(Written problem):
Copy the material word for word, from the line that contains "label: Eier login" through the line that contains "377, 469, 383)", including both of those lines.

(Listing):
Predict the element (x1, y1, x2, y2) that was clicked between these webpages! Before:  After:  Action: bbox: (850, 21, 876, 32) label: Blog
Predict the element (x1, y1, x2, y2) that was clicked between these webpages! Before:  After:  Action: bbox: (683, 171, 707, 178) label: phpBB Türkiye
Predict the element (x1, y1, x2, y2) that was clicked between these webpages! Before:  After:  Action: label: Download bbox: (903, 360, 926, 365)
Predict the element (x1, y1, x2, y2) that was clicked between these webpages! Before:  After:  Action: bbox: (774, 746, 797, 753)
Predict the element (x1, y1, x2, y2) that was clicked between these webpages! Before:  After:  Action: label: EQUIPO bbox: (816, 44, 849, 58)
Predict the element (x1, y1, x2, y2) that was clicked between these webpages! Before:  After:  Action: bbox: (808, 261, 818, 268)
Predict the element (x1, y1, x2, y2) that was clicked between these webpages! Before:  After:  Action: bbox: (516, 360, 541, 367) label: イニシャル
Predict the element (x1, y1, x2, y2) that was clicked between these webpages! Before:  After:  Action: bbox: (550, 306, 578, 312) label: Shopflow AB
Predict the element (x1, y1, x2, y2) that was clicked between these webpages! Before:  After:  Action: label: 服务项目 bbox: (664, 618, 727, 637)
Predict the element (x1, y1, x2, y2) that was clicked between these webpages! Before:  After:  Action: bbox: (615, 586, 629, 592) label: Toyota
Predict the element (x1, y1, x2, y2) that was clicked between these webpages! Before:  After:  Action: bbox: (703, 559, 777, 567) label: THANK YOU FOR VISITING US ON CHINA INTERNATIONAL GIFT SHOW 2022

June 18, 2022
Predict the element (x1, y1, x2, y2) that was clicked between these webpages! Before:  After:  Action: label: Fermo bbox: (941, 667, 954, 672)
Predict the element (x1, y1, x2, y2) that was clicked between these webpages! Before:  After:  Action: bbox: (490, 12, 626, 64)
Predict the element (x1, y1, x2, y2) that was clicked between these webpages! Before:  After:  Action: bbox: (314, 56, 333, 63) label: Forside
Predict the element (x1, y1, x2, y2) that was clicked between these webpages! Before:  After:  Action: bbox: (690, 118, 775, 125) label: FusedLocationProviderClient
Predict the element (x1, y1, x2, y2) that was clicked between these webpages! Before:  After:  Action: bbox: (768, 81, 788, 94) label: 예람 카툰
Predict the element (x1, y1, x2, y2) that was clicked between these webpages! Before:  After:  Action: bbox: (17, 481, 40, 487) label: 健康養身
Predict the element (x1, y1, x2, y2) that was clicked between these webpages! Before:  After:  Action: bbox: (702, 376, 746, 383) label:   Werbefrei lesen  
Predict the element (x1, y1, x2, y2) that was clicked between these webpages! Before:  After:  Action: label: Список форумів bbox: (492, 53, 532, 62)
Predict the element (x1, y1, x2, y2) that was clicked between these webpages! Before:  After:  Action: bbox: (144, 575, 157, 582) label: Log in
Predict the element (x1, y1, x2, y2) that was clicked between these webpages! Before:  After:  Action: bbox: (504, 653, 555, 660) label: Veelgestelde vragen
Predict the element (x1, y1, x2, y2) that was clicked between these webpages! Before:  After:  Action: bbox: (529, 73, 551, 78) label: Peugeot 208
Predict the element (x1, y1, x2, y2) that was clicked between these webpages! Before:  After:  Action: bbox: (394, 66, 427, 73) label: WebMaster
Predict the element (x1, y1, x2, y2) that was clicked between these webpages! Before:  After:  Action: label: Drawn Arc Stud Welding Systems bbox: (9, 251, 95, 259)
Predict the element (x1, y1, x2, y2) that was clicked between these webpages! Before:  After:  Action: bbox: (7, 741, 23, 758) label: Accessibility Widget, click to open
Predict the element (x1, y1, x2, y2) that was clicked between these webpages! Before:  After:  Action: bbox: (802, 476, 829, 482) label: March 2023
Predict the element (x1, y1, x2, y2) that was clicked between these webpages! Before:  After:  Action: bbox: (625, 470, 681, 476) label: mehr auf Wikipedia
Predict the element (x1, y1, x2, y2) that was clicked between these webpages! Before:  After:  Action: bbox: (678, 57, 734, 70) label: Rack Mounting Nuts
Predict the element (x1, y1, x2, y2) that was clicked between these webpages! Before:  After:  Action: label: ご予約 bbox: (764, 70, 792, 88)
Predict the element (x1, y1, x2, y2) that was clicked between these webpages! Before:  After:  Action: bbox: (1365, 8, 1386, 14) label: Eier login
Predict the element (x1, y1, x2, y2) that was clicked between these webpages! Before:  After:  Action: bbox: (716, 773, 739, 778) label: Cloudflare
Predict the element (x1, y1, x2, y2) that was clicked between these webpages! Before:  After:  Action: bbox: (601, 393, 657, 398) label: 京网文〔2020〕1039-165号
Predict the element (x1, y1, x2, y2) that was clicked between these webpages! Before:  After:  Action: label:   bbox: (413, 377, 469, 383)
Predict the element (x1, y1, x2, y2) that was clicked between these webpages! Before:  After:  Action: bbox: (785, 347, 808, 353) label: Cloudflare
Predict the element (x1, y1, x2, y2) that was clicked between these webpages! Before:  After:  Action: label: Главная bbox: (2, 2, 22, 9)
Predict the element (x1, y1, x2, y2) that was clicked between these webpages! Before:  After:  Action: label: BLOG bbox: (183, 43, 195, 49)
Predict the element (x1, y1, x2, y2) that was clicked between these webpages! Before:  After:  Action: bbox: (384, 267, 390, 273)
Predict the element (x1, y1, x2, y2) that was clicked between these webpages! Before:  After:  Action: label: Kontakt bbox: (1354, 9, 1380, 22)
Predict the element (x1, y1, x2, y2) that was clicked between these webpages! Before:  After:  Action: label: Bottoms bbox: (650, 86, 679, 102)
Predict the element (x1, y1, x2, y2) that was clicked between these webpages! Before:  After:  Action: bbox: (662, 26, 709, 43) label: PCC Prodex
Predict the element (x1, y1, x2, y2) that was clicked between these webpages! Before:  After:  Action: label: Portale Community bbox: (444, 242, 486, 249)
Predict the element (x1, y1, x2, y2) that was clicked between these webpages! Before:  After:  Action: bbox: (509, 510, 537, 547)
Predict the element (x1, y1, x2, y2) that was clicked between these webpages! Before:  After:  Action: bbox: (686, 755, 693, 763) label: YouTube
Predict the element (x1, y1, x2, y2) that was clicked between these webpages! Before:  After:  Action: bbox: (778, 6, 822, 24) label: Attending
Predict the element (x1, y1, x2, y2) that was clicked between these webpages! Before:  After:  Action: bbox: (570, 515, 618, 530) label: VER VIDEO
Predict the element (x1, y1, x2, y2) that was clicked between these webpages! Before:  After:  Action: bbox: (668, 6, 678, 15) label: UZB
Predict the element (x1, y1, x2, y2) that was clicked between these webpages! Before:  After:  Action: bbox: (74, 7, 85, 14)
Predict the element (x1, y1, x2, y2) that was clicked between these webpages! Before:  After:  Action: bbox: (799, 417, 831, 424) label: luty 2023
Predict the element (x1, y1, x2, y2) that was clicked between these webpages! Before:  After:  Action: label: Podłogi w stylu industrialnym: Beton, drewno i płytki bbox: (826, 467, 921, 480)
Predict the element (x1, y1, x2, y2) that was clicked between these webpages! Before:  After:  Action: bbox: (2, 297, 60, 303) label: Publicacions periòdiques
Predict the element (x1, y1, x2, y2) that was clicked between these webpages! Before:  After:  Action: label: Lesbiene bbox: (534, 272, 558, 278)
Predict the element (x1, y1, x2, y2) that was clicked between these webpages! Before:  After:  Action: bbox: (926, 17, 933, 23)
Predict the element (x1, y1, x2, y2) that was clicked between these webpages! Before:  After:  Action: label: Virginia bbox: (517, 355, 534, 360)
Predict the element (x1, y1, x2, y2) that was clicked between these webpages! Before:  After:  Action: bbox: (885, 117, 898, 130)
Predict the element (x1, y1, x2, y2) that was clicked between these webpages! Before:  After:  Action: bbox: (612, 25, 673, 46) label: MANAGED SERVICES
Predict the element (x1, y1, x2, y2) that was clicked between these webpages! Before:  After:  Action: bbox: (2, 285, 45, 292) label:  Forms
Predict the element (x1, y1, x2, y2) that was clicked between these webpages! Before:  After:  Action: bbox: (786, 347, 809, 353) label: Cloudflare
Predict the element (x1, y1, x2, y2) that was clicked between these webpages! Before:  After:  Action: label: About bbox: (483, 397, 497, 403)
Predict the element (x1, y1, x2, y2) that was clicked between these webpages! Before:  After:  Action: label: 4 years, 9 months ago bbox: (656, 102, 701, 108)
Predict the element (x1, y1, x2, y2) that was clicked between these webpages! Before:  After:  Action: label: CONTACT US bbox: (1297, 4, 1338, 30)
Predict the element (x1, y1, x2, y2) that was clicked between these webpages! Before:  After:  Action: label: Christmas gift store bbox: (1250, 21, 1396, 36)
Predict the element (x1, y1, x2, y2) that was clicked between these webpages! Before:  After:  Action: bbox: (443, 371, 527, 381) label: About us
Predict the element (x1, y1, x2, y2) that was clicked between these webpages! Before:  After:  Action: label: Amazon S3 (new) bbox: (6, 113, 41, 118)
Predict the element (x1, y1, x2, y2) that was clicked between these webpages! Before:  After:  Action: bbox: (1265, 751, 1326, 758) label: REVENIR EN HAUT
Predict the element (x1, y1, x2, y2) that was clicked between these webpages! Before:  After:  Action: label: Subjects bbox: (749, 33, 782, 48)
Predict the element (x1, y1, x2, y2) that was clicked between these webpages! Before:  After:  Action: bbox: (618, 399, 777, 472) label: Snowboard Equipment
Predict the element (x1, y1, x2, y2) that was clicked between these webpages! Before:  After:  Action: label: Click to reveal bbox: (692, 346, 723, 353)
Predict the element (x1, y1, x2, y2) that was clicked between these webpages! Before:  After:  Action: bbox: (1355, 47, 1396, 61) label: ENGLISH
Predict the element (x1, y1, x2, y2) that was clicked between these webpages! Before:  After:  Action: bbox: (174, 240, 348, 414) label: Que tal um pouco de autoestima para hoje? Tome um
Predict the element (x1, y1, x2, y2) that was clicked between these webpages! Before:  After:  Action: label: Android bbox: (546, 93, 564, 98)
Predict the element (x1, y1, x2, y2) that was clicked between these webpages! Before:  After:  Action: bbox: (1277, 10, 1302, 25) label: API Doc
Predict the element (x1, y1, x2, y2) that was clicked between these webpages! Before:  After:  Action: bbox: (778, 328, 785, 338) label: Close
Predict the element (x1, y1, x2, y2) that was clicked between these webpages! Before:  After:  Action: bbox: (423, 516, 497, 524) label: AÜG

(Response below):
Predict the element (x1, y1, x2, y2) that was clicked between these webpages! Before:  After:  Action: bbox: (1365, 8, 1386, 14) label: Eier login
Predict the element (x1, y1, x2, y2) that was clicked between these webpages! Before:  After:  Action: bbox: (716, 773, 739, 778) label: Cloudflare
Predict the element (x1, y1, x2, y2) that was clicked between these webpages! Before:  After:  Action: bbox: (601, 393, 657, 398) label: 京网文〔2020〕1039-165号
Predict the element (x1, y1, x2, y2) that was clicked between these webpages! Before:  After:  Action: label:   bbox: (413, 377, 469, 383)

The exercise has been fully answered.